Promoting building and development of “missing middle” types of housing is a front-burner issue for land planners in many American cities. It should be in Santa Fe, too.
Especially because “missing middle” isn’t just a housing type in Santa Fe, it is a demographic. It is the demographic of middle-class professionals who cannot afford an entry-level home, if one even existed.
The nationally accepted definition of missing-middle housing types are those between single-family homes on one lot and multifamily apartments. That includes small casitas in backyards, but also duplexes, triplexes, fourplexes, row houses and townhomes.
Those types are not absent in Santa Fe; indeed, they are all over historic districts, but they are not encouraged and often prohibited by zoning or private covenants. If Santa Fe has any hope of solving its housing-shortage crisis, then encouraging production of the missing middle must be a key tool in the box.

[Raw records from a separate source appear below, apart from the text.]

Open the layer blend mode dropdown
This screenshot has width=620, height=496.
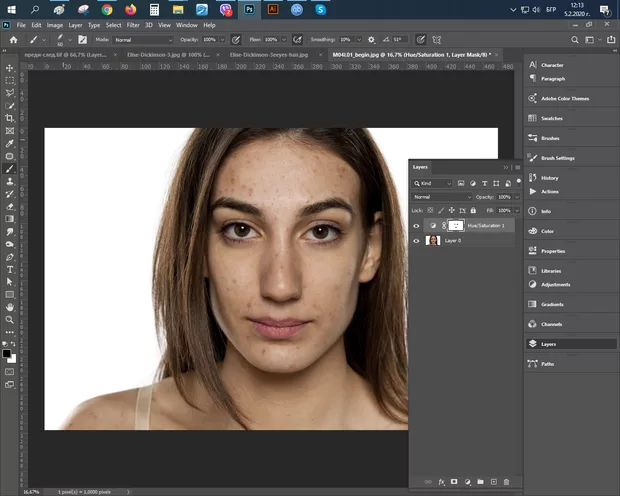coord(441,197)
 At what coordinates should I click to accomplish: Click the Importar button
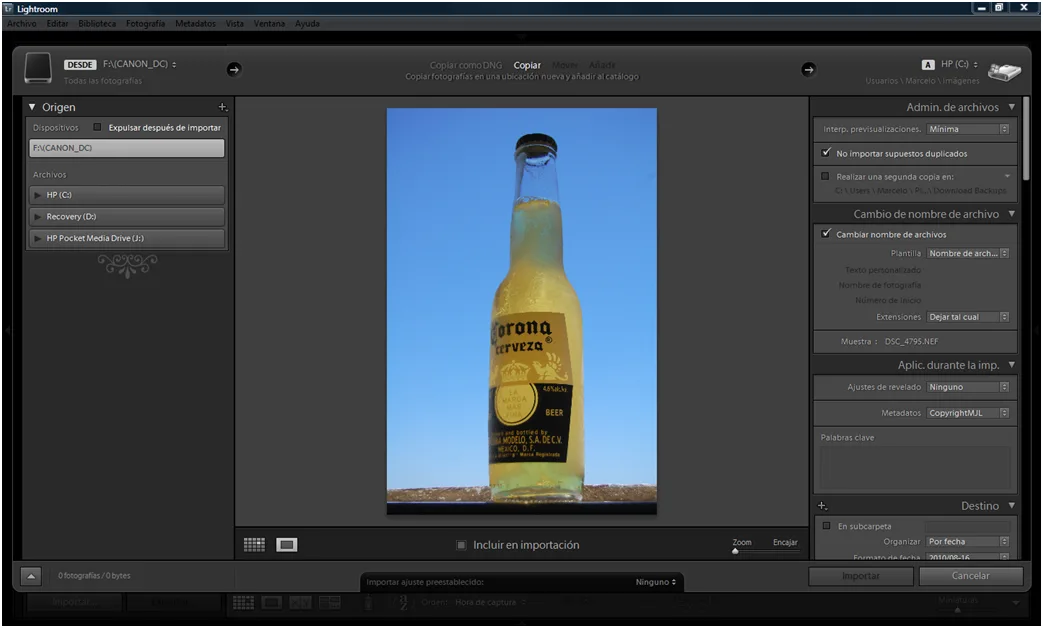point(861,576)
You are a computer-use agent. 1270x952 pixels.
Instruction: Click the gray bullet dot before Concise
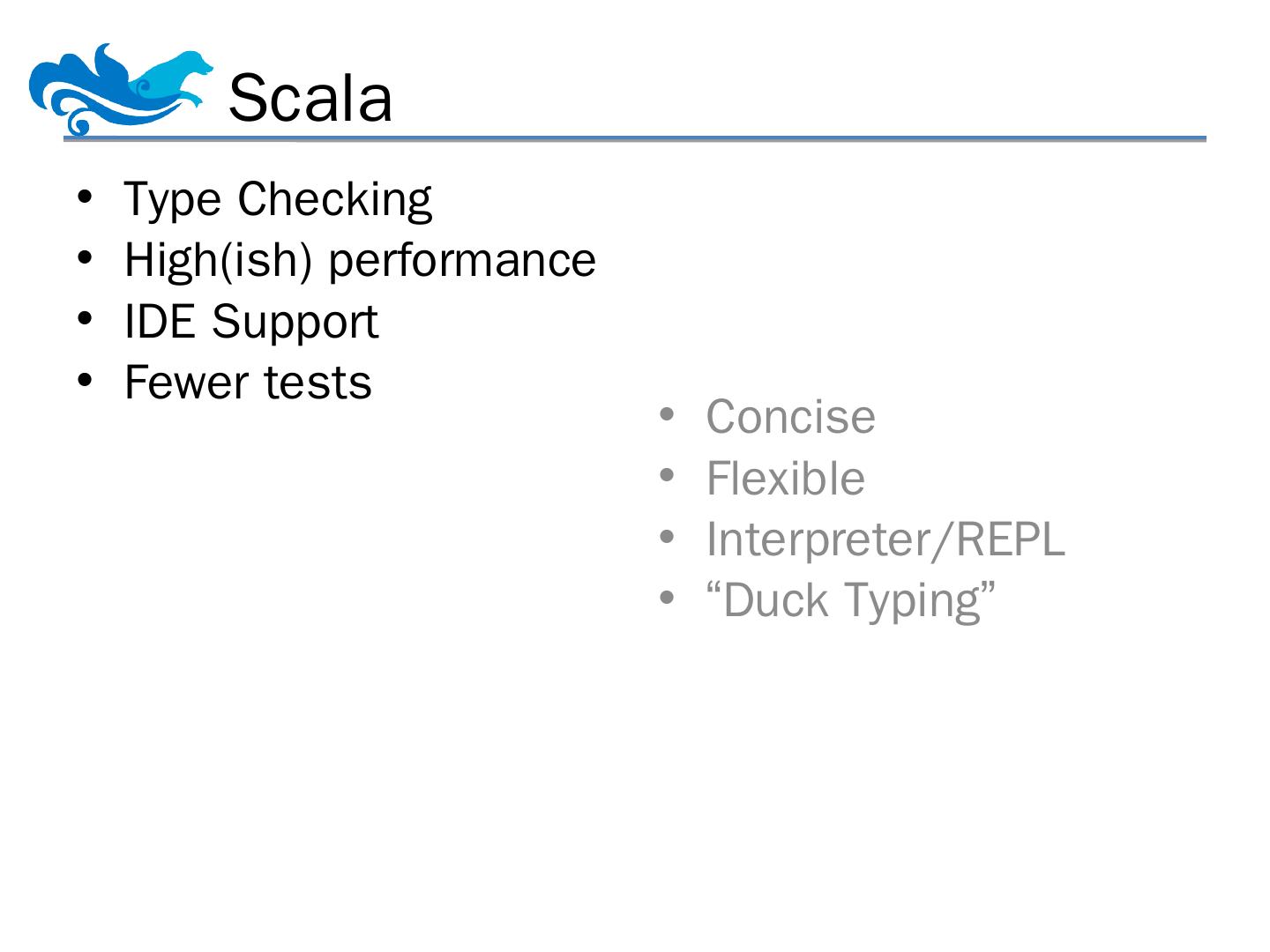click(667, 415)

“Missing middle” in Santa Fe, meaning demographic missing middle, has roots in good intentions. Santa Fe recognized 25 years ago that keeping working-class “locals” in Santa Fe meant subsidizing the cost of homes and reserving a certain percentage in new developments for those families.

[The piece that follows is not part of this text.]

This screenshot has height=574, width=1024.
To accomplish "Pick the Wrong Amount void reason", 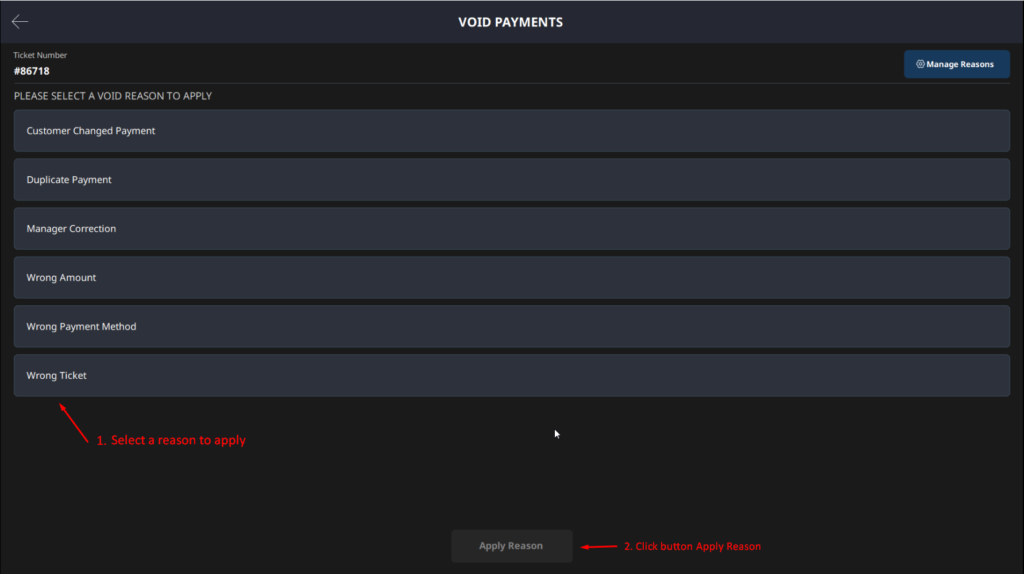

Known as “inclusionary zoning,” it required developments to sell some homes below market prices. The first iteration in 1997, called the Housing Opportunity Program, was complicated and had no enforcement teeth and few resale restrictions.
The subsequent program in 2005, called Santa Fe Homes Program, stiffened rules and eliminated resale speculation with city-owned liens on properties. It was the most draconian program in the country with a 30% affordability requirement, which was reduced in 2011 to the current 20%.
The city does partially subsidize developers producing affordable homes by waiving impact and permitting fees and making water and sewer hookups cheaper, but the developer still pays for all public infrastructure of streets, sidewalks, utilities and sometimes parks and off-site improvements. Remaining subsidies are from homeowners buying market-rate homes.
So, when the top tier of guaranteed and resale-restricted affordable homes in a subdivision tops out around $250,000 but identical market-rate homes sell for $500,000 to cover the construction costs, affordable subsidies, public infrastructure and slim profits, the priced-out missing middle is working professionals with incomes far above national or area median income.
That’s who moves to Rio Rancho. They’ve been doing it for more than 20 years.
Bringing back and keeping those professionals in Santa Fe — the demographic missing middle — means building the missing-middle housing types for them to occupy. But that means changing the nature of existing neighborhoods considered sacred under the banner of preserving neighborhood character. Many states and municipalities, both progressive and conservative, have shown courage to do it.
Santa Fe’s nibbled at the edges with revised accessory dwelling unit ordinances, but it’s a long way from Minneapolis or Oregon, which outlawed one-house-per-lot zoning to promote duplexes, triplexes and fourplexes on any lot big enough to support them.
In Santa Fe, with vast swaths of R-1 zoning with one house per acre, that opens a lot of potential infill.
Trailblazing communities are finding it doesn’t stop with simply loosening politically charged zoning. Changing building and development codes must follow with flexible house size, setbacks, open space and parking rules. Metering for water, gas and electric is complicated. Can a unit in a fourplex be sold “fee-simple,” meaning individual ownership without restrictions, or should they be condominiums with common property and maintenance agreements?
With an update of the land development code underway, and aspirations for a new general plan with its accompanying future land-use map, it’s time to ask questions and confront the inevitable.